• What to produce: Retype the lines below word for word, from the line containing "Open API Access in sidebar" through the line containing "Looking at the", and nothing else.

Begin

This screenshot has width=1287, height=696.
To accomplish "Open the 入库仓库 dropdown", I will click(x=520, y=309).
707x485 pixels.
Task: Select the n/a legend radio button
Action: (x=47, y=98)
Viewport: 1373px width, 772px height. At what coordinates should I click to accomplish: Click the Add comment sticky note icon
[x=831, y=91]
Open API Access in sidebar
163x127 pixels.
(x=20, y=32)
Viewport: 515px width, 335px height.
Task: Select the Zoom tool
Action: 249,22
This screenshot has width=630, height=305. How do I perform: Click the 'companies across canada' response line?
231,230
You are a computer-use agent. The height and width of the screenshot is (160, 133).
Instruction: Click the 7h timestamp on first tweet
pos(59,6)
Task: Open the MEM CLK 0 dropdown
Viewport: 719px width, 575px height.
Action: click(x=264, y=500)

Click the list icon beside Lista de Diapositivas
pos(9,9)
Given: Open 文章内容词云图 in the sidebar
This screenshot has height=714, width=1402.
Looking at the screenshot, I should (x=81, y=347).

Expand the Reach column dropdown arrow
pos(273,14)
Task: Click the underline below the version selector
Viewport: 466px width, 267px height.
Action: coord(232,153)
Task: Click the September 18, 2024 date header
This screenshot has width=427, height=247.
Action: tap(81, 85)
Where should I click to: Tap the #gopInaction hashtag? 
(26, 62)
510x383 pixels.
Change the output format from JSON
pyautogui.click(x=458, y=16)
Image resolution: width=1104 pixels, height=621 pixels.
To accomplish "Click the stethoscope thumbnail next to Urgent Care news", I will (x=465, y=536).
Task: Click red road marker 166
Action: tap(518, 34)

End

• Solved problem:
Open API Access in sidebar
163x127 pixels.
(x=20, y=32)
Viewport: 515px width, 335px height.
Task: Select the Zoom tool
Action: 249,22
This screenshot has width=630, height=305. How do I perform: Click the 'companies across canada' response line?
231,230
You are a computer-use agent. The height and width of the screenshot is (160, 133).
Instruction: Click the 7h timestamp on first tweet
pos(59,6)
Task: Open the MEM CLK 0 dropdown
Viewport: 719px width, 575px height.
Action: click(x=264, y=500)

Click the list icon beside Lista de Diapositivas
pos(9,9)
Given: Open 文章内容词云图 in the sidebar
This screenshot has height=714, width=1402.
Looking at the screenshot, I should (x=81, y=347).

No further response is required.